REQUIRED WORK => Whenever a line below mentions the word "agent", that line should be copied.

INFORMATION GIVEN =>
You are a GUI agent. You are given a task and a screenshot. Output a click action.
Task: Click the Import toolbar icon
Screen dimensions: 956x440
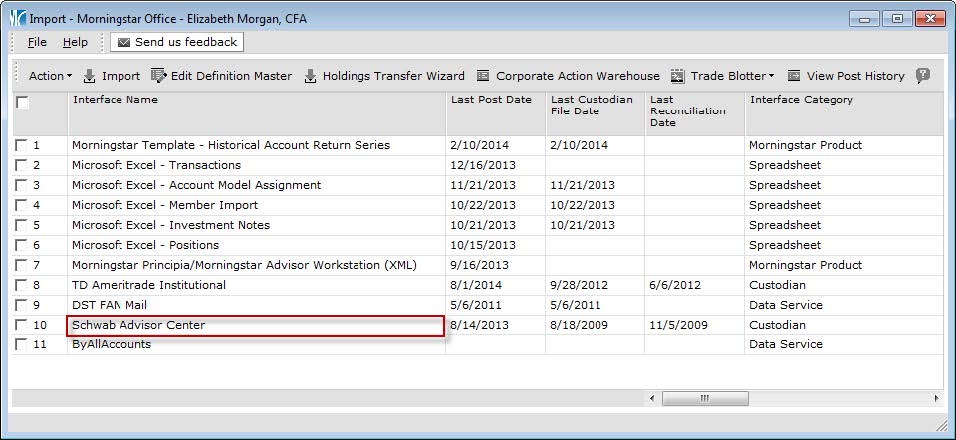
==
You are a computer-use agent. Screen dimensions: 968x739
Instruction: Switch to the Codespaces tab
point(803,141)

RESPONSE AREA =>
You are a GUI agent. You are given a task and a screenshot. Output a click action.
You are a computer-use agent. Screen dimensions: 968x739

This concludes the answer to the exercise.